THE FIRST TWO CONCERTS |
|

Christmas 2000, photo by Bob Gentry ©2000 Stanyan Entertainment
A Thought for Today
While dropping off an unwrapped children's toy at your local fire station this week, don't forget to take along some cookies, a box of fruit or a bag of popcorn for the brave men and women who risk their lives daily in this volatile season of Christmas Tree and short circuit fires. By the way, just to make their lives a little easier, have you placed your tree in a pan of water?
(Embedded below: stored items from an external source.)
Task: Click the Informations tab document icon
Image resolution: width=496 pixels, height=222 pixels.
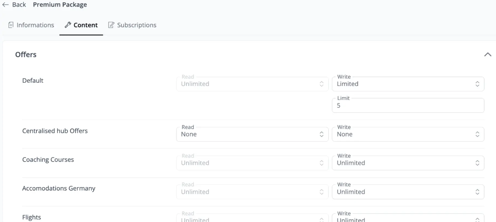Action: point(11,25)
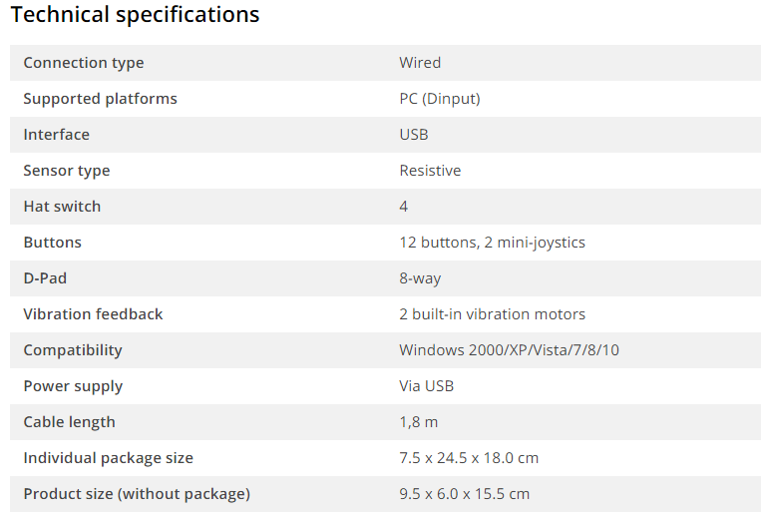Select the D-Pad row label
This screenshot has height=517, width=761.
(x=45, y=278)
Finally, for your own safety, don't forget to turn of the lights on the tree when you go to bed & while you're out shopping or partying.

I take great pleasure in announcing the first two concerts of 2001, and . . . they won't happen in the fall as expected but in the spring on the second weekend of March. Best of all they happen pretty near America's heartland which gives everyone equal access. Tickets go sale almost immediately. Here are the details.
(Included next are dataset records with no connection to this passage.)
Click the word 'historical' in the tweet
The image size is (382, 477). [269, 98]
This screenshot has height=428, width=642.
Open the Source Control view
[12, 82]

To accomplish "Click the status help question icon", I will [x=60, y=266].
Saturday, March 10, 2001 ~ 8:30 PM Paramount Arts Centre
8 East Galena Blvd. Aurora, IL (Chicago Suburb)
Ticket info: Prices: $22.50 On Sale January 6, 2001
Phone orders: 608-266-9055 / Mail orders: Paramount Arts Centre Box Office, 23 Blvd., Aurora, IL 60506
Sunday, March 11, 2001 ~ 7:30 PM Madison Civic Center
211 State Street Madison, WI 53703
Ticket info: Prices: $35.00 & 30.00 On Sale 12/26/00 26
Phone orders: 608-266-9055
TicketMaster On Line: www.ticketmaster.com
Mail orders: to Madison Civic Center, 211 State Street, Madison, WI 53703. (Mail orders have a $5.00 per order service fee. Amex, Visa, MasterCard accepted.)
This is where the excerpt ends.